While McConnell’s action was not illegal, it was a stern political ploy that had serious consequences for the prestige and ideological makeup of the court. For one, instead of being replaced by a left-leaning justice, Scalia was replaced by another textualist and originalist. Secondly, the Court suffered with only eight members, delivering a consequential number of 4-4 verdicts—decisions in which the lower court’s decision stands. 

Nonetheless, if one is to take Senator McConnell’s words at face value, it becomes impossible to justify the confirmation process of Justice Amy Coney Barrett. Justice Ruth Bader Ginsburg passed away 46 days prior to the 2020 election; by McConnell’s logic, the American voters decided who would serve on the then-vacant seat. 

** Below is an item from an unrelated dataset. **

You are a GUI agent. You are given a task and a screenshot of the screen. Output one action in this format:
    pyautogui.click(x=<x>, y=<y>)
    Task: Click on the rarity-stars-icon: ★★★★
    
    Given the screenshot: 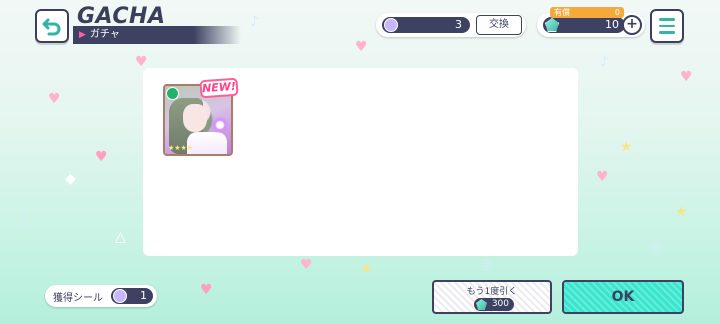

Well, not exactly. Justice Coney Barrett was nominated on September 29, 2020, and confirmed on October 26, 2020, in a process taking less than a month—an unprecedentedly short period of time. Moreover, the process overlapped with President Trump and various Republican Senators who would eventually vote on the measure contracting COVID-19. If the Supreme Court is to truly be an apolitical and independent institution served to check the power of the other branches of government, Mitch McConnell and Senate Republicans’ blatant polarization of the judiciary must be redressed by adding the justices who deserved to be on the Court in the first place. 

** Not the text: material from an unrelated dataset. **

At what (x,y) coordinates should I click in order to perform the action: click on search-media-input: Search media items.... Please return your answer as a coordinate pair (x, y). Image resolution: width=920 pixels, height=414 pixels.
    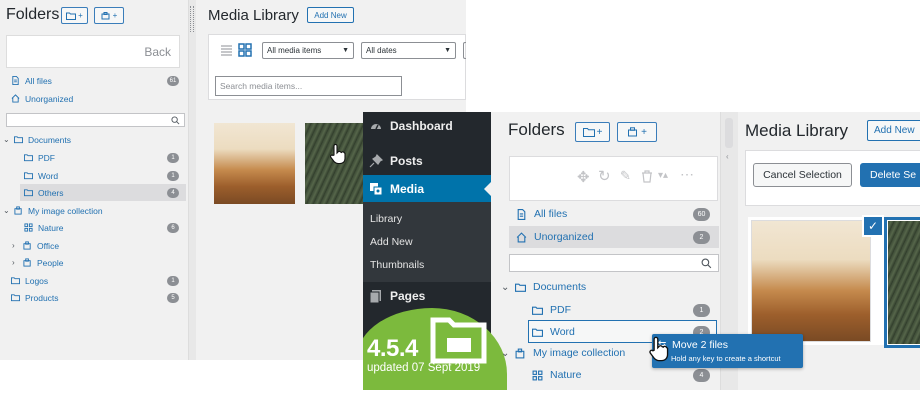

Lastly, two sitting Supreme Court justices have had credible accusations of sexual assault leveled against them, yet they remain on the Court. If it is unlikely that these justices are to be impeached and removed from the court, there need to be justices added to the Court to dilute the influence of these alleged offenders. In the confirmation hearings for Justice Clarence Thomas, a young attorney named Anita Hill leveled accusations of rampant sexual harassment. Hill detailed how Thomas would frequently ask her out and refuse to take no for an answer; additionally, Hill noted how Thomas would speak openly about sex and pornography while at the workplace. Unsurprisingly, Justice Thomas denied the allegations, yet it was Hill who passed a polygraph test to confirm her statements. Importantly, Thomas is not the only justice on the Court who has credible accusations of sexual assault leveled against him. In the widely televised confirmation hearings of Justice Kavanaugh, Dr. Christine Blasey Ford outlined Kavanaugh’s sexual assault of her when both were teenagers. The alleged actions of Justice Kavanaugh were vile and grotesque: Dr. Ford recalled the justice nearly raping her and “pushing down so tightly [on her neck] she couldn’t breathe;” all the while he was laughing. Like Anita Hill, Dr. Ford reinforced her claims with a polygraph test

Of course, the best-case scenario would be the impeachment and removal of Justices Thomas and Kavanaugh from the bench. However, given the indecisiveness of the Democratic Party and lack of serious precedent for Supreme Court impeachments, it is more practical to pack the Court to dilute the influence of these likely criminals.

In conclusion, due to the lack of a constitutional requirement for the number of Supreme Court seats, credible allegations of sexual assault and harassment against presiding justices, and controversies in the confirmation processes of certain justices, there exists a clear need to reform the Court by adding justices to the bench. Although packing the Court may have a negative connotation, it would help reign in a dangerous, rogue Supreme Court that has delivered a flurry of opinions out of line with what the American public believes. With the growth of right-wing election denial and domestic threats to democracy, it is now more than even important to have a Supreme Court of balanced ideology that will seek to uphold and protect key American values. Instead, the Supreme Court of the present day has concerned itself with stripping down reproductive rights, upholding racially discriminatory Congressional maps, and eliminating solutions to gun violence. It is time to pack the Court.